GIVEN DATA START

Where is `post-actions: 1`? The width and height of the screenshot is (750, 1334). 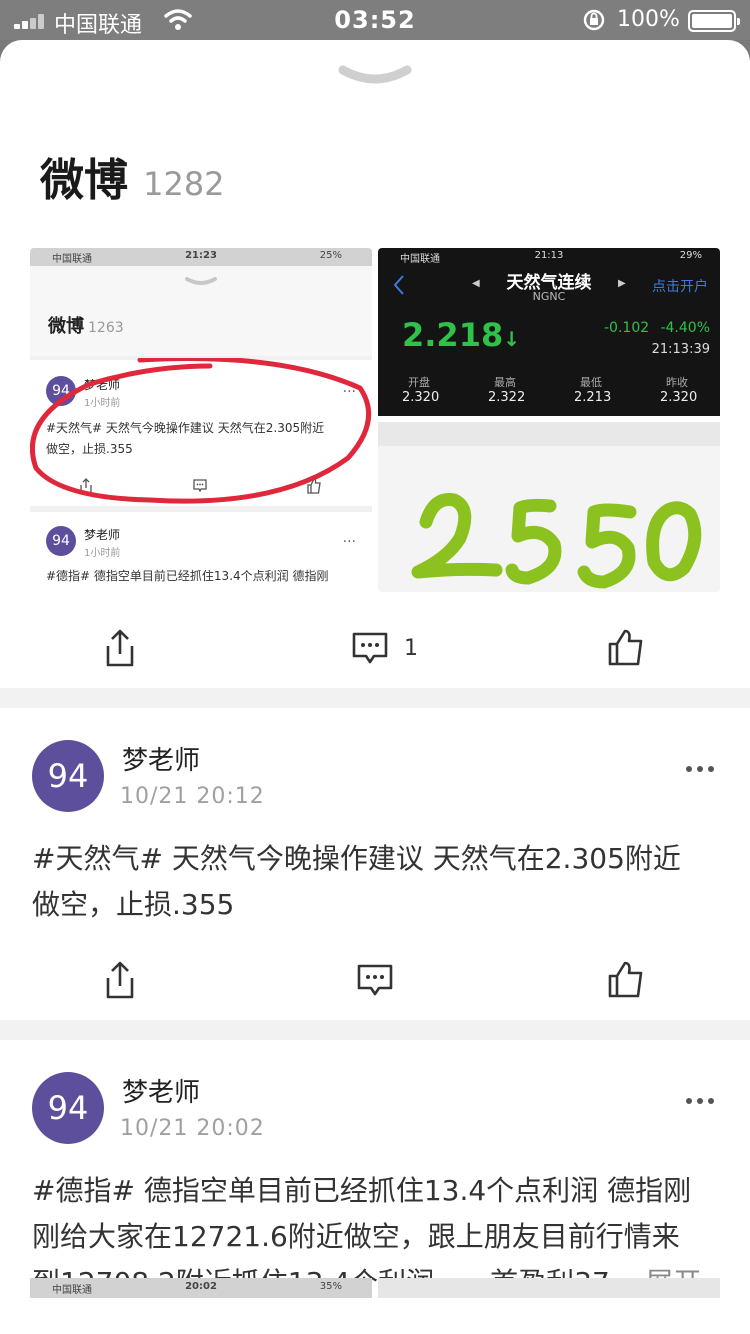
post-actions: 1 is located at coordinates (375, 648).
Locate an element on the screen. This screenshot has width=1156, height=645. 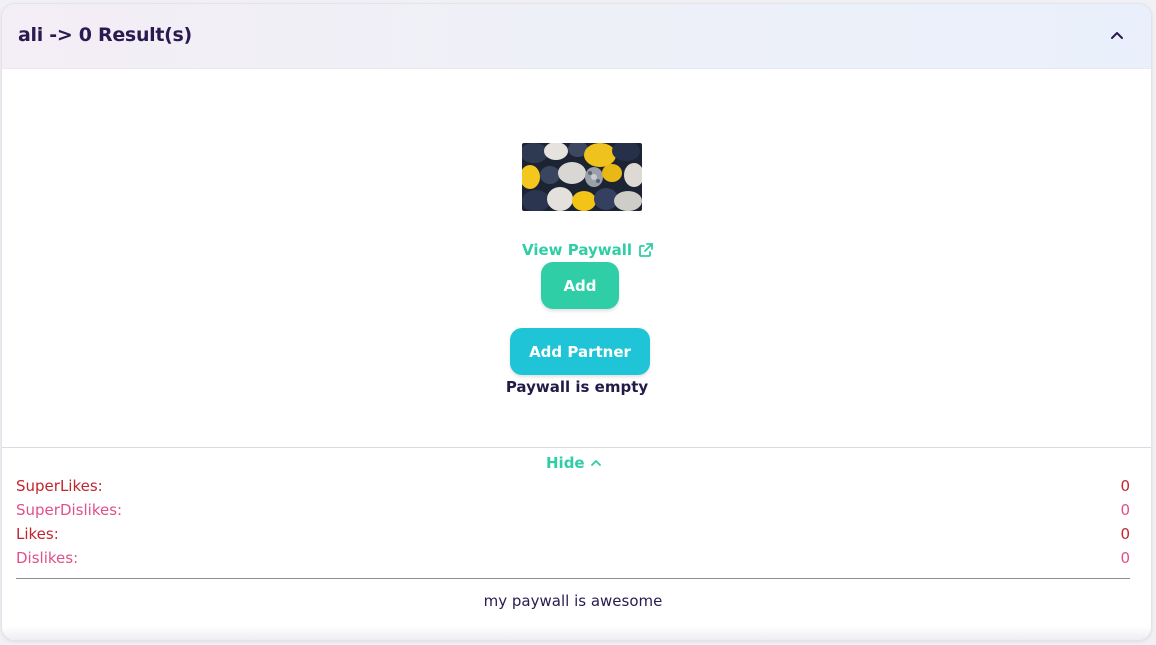
paywall-image is located at coordinates (582, 177).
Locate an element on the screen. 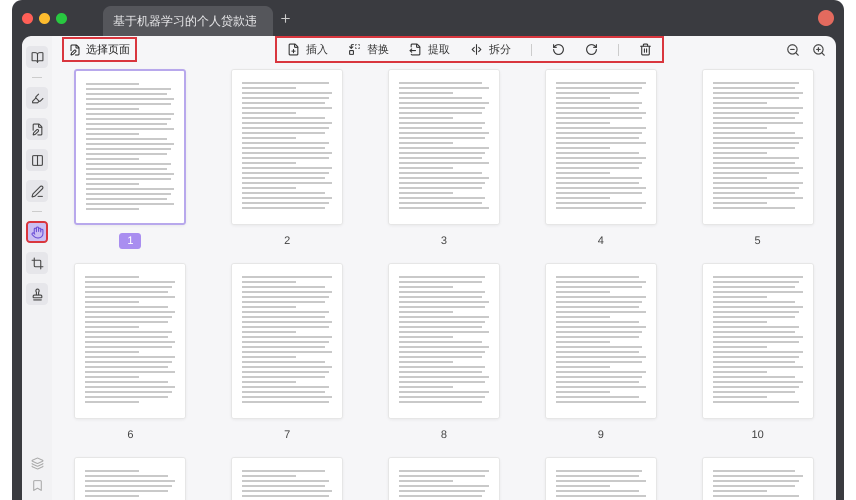 This screenshot has height=500, width=856. rotate-right-icon is located at coordinates (592, 50).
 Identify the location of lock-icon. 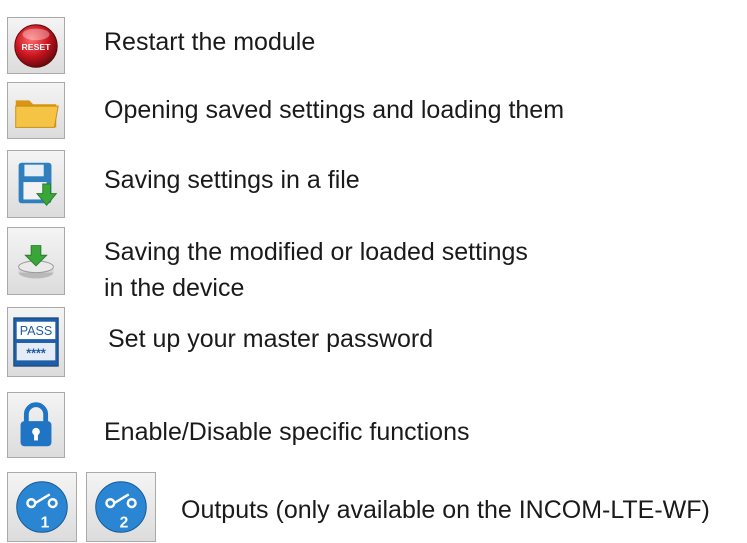
(36, 424).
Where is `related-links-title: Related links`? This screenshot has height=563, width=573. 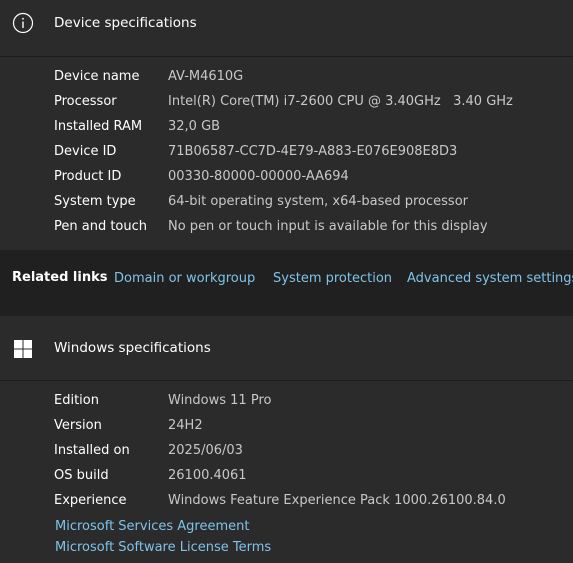
related-links-title: Related links is located at coordinates (60, 278).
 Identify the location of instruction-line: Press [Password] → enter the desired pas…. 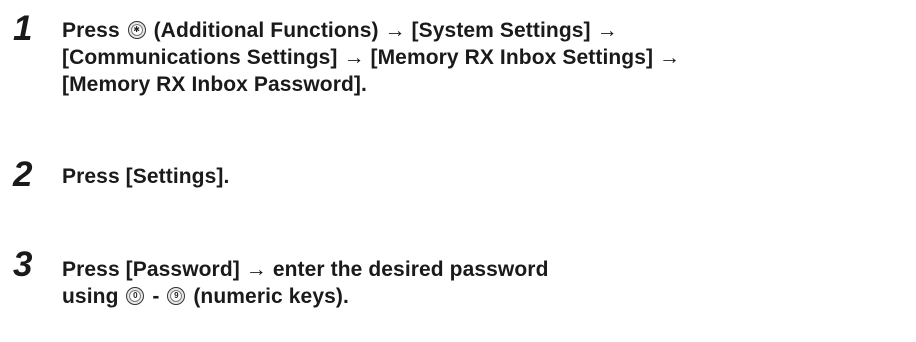
(306, 270).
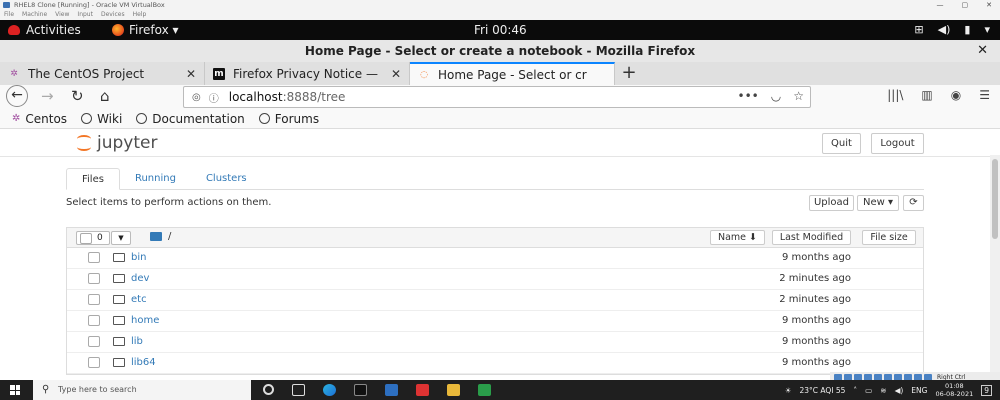  Describe the element at coordinates (918, 30) in the screenshot. I see `network-icon: ⊞` at that location.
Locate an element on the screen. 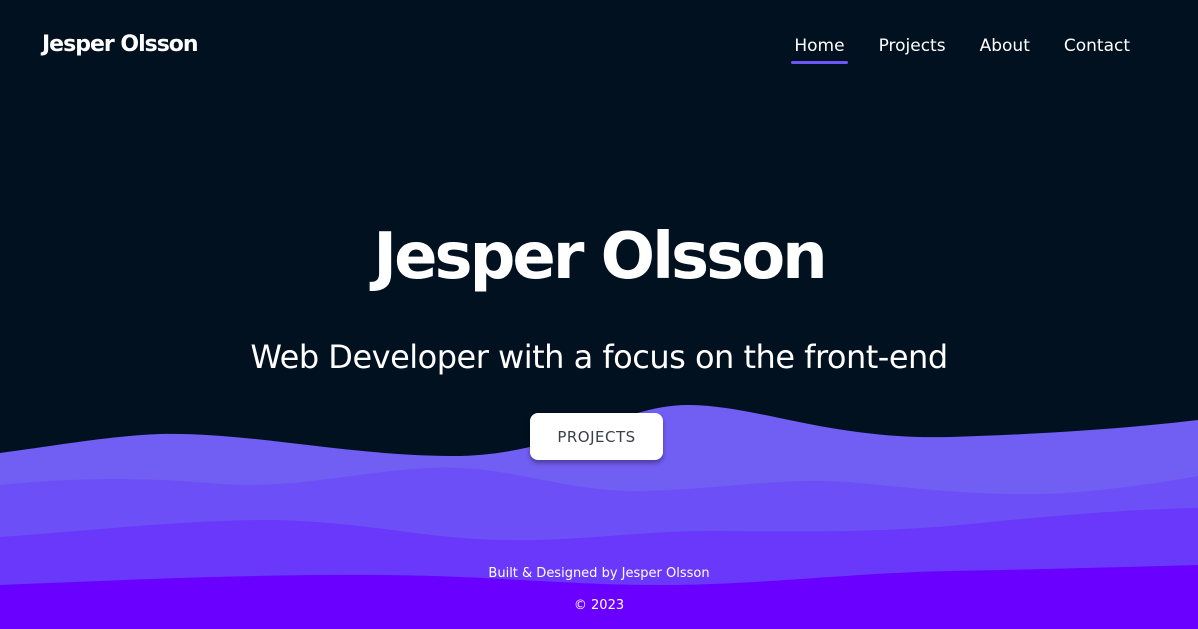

GIVEN DATA END

= TASK =
List the rows as numbered lines, starting with the line containing "has height=563, width=573." and going on through the last row, skipping any blank lines and leaving out the pictures.

= RESULT =
1. Where is `related-links-title: Related links`? This screenshot has height=563, width=573. 
2. related-links-title: Related links is located at coordinates (60, 278).
3.  Identify the location of instruction-line: Press [Password] → enter the desired pas…. 
4. (306, 270).
5.   Describe the element at coordinates (918, 30) in the screenshot. I see `network-icon: ⊞` at that location.
6. Locate an element on the screen. 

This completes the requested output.